Looking for a home to rent? Don’t worry – you’re not the only one
This is a legacy post from the findaproperty.com blog which is now maintained as an archive within the Zoopla blog. Links have been preserved.
If you’re one of the army of people who’ve been looking for a new home to rent recently, then the latest news from the Association of Residential Rental Agents (or ARLA for short) won’t come as a surprise.
What they’ve found, and you no doubt already know, is that there’s been an increase in the number of people on the hunt for a rental home. Specifically, ARLA asked its members – who are all residential letting agents – about demand and found that 74 per cent of them had more prospective tenants than homes to let over the past three months.

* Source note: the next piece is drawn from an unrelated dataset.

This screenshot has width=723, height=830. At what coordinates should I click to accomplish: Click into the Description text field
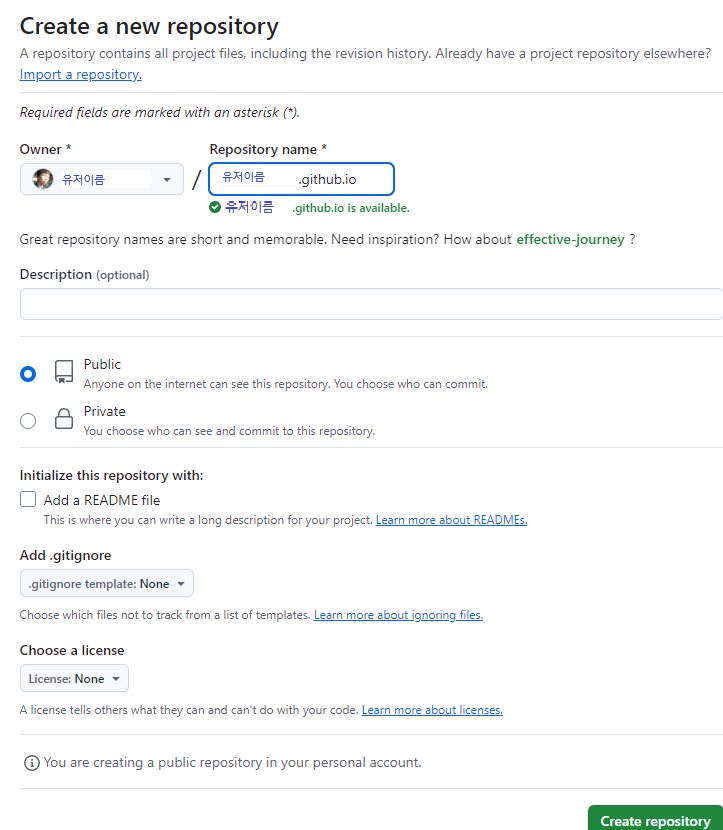(372, 304)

Two years ago, they asked a similar question, but found only 10 per cent of letting agents had an over-supply of would-be tenants.
“There is a clear shortage of homes to buy in the UK,” says ARLA’s Ian Potter. “Faced with this, many people are turning to rental homes as a more flexible option than buying; yet as our research highlights that the dearth of properties is just as real in the private rented sector and is showing no signs of improvement.”
One thing is for sure: the rental market is going through a crazy period at the moment and ARLA’s findings chime with FindaProperty.com’s own research into the sector. Next week, we’ll release our own quarterly Rental Index showing just that. What we can say now is that although the number of homes available to rent has recently risen slightly, demand is dramatically exceeding supply and therefore rents are rising very fast. For example asking rents in London up are up 15 per cent year on year.
And at the moment, it looks like this trend will continue. As more first-time buyers find themselves renting for longer while they save up a deposit to buy, so rental prices will continue to rise as competition becomes more intense. On the plus side, the strong yields are luring more buy-to-let investors back into the market so that’s why supply of rented properties is increasing.